* _TASK ITEM_
Write out every line below with no difference at all.

* _EXERCISE DATA_
────────────────
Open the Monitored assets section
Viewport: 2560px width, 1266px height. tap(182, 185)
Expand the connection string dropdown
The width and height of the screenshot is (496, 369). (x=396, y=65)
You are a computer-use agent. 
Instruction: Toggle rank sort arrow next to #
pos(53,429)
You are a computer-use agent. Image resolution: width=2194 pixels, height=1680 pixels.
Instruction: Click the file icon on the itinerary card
────────────────
* _PROBLEM SOLUTION_
Open the Monitored assets section
Viewport: 2560px width, 1266px height. tap(182, 185)
Expand the connection string dropdown
The width and height of the screenshot is (496, 369). (x=396, y=65)
You are a computer-use agent. 
Instruction: Toggle rank sort arrow next to #
pos(53,429)
You are a computer-use agent. Image resolution: width=2194 pixels, height=1680 pixels.
Instruction: Click the file icon on the itinerary card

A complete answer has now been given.